*Aim of the exercise*
When you reach the line with "[Up Next] (1267, 1071)" in the listing below, transcribe it and each line after it up to and including the line with "[Play Friend Zone - Single] (325, 879)", exactly and with nothing else.

*Data extracts*
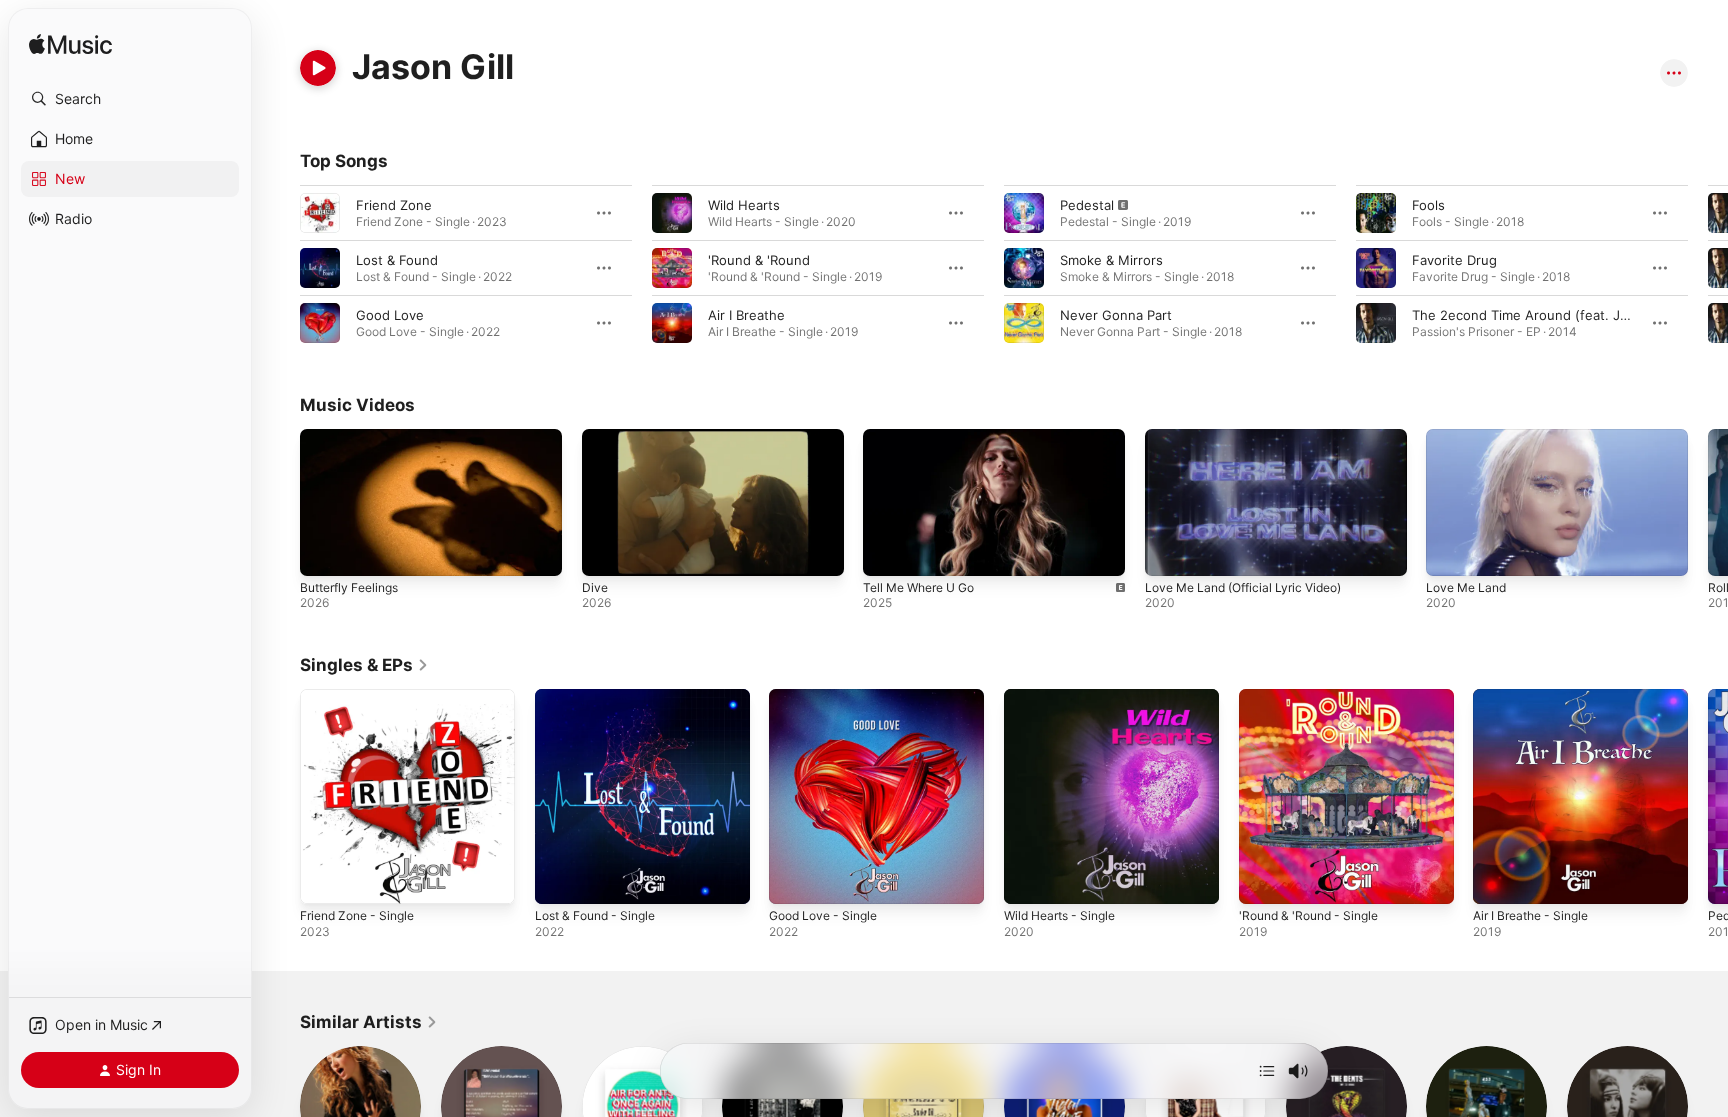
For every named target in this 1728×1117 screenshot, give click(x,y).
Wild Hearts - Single (1066, 697)
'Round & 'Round (759, 260)
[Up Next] (1267, 1071)
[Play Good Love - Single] (794, 879)
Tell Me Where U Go (918, 587)
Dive (595, 587)
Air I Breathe (746, 315)
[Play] (318, 68)
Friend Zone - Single (364, 697)
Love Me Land (1466, 587)
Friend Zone (394, 205)
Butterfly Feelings (349, 587)
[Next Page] (1708, 268)
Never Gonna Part (1116, 315)
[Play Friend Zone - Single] (325, 879)
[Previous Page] (280, 268)
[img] (70, 45)
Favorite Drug (1454, 260)
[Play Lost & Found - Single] (560, 879)
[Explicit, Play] (1024, 213)
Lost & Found (397, 260)
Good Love (390, 315)
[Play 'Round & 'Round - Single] (1264, 879)
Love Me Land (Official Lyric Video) (1243, 587)
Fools (1428, 205)
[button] (130, 99)
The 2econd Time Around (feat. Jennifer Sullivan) (1566, 315)
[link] (364, 665)
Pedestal (1087, 205)
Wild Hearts (744, 205)
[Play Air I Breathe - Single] (1498, 879)
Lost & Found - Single (602, 697)
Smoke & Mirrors (1111, 260)
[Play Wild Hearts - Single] (1029, 879)
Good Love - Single (829, 697)
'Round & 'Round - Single (1316, 697)
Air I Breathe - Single (1537, 697)
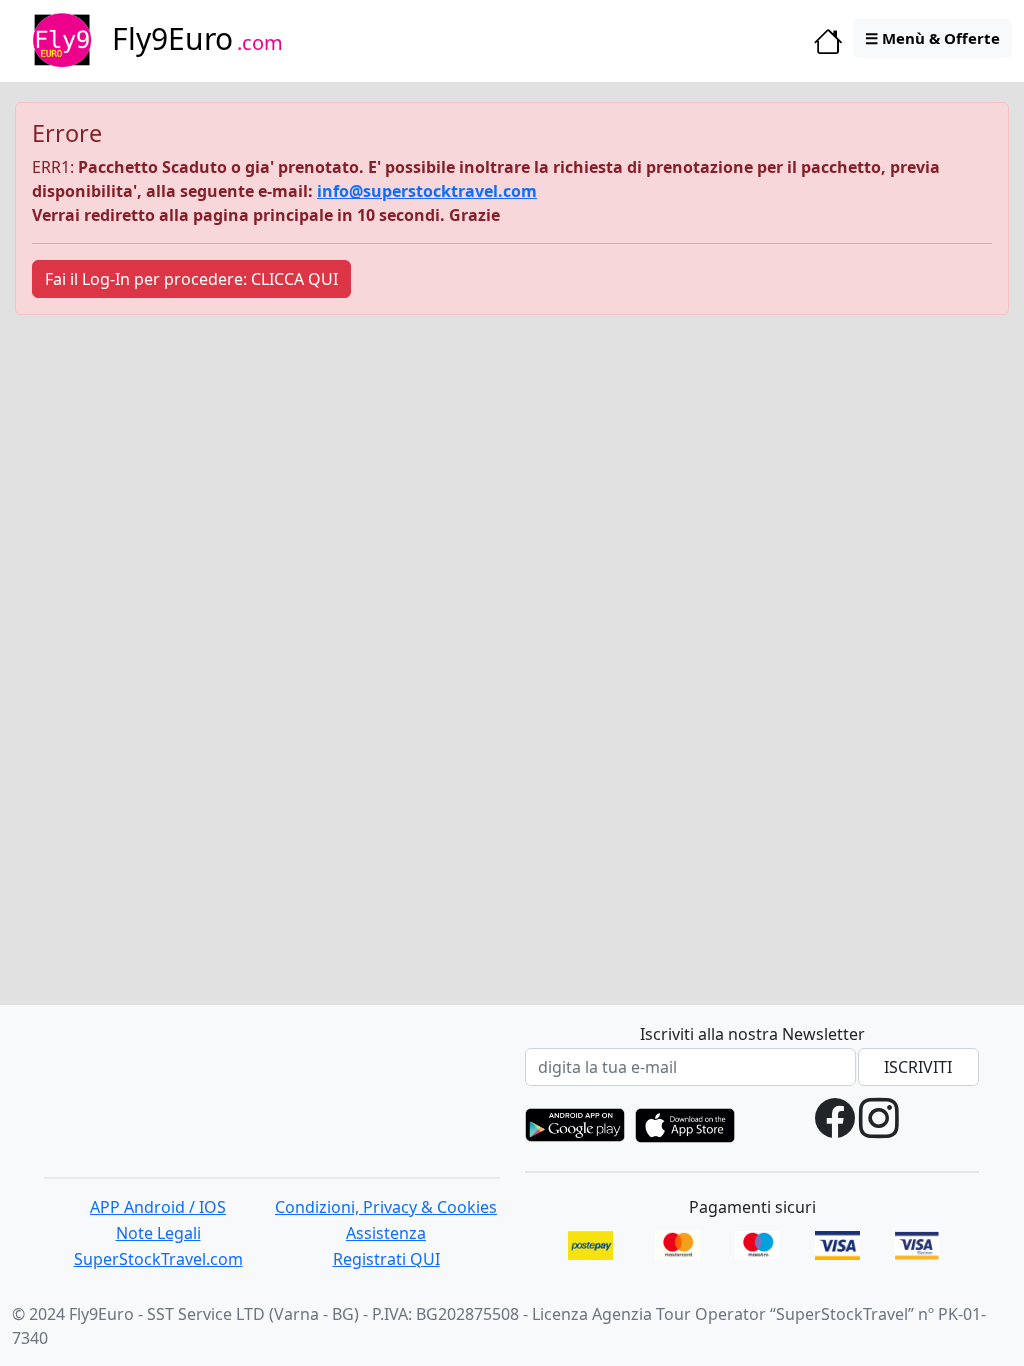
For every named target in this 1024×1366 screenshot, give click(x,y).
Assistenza (386, 1233)
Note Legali (158, 1233)
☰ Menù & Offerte (932, 38)
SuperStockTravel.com (158, 1259)
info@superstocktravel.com (427, 191)
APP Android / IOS (158, 1207)
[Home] (828, 46)
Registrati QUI (386, 1259)
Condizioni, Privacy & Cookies (386, 1207)
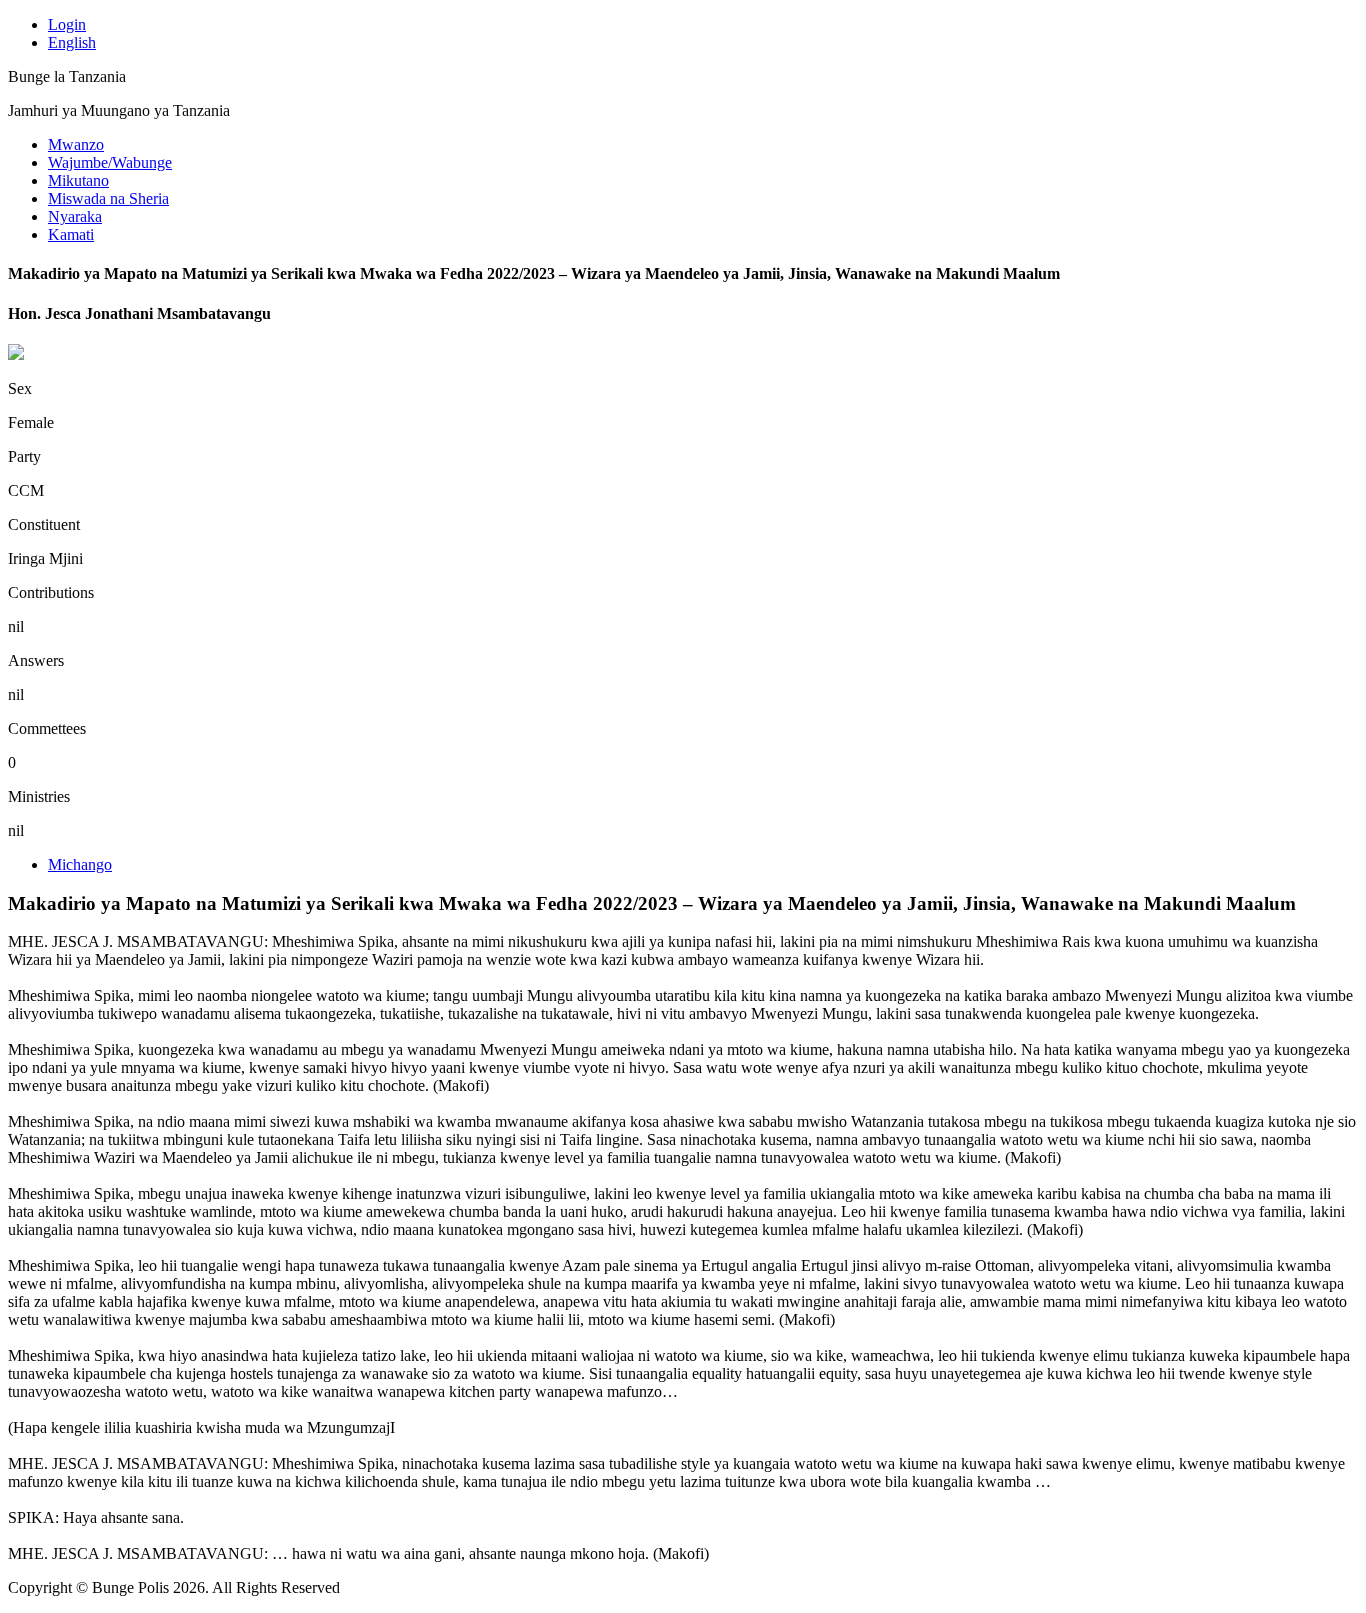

*Task solution*
[Up Next] (1267, 1071)
[Play Good Love - Single] (794, 879)
Tell Me Where U Go (918, 587)
Dive (595, 587)
Air I Breathe (746, 315)
[Play] (318, 68)
Friend Zone - Single (364, 697)
Love Me Land (1466, 587)
Friend Zone (394, 205)
Butterfly Feelings (349, 587)
[Next Page] (1708, 268)
Never Gonna Part (1116, 315)
[Play Friend Zone - Single] (325, 879)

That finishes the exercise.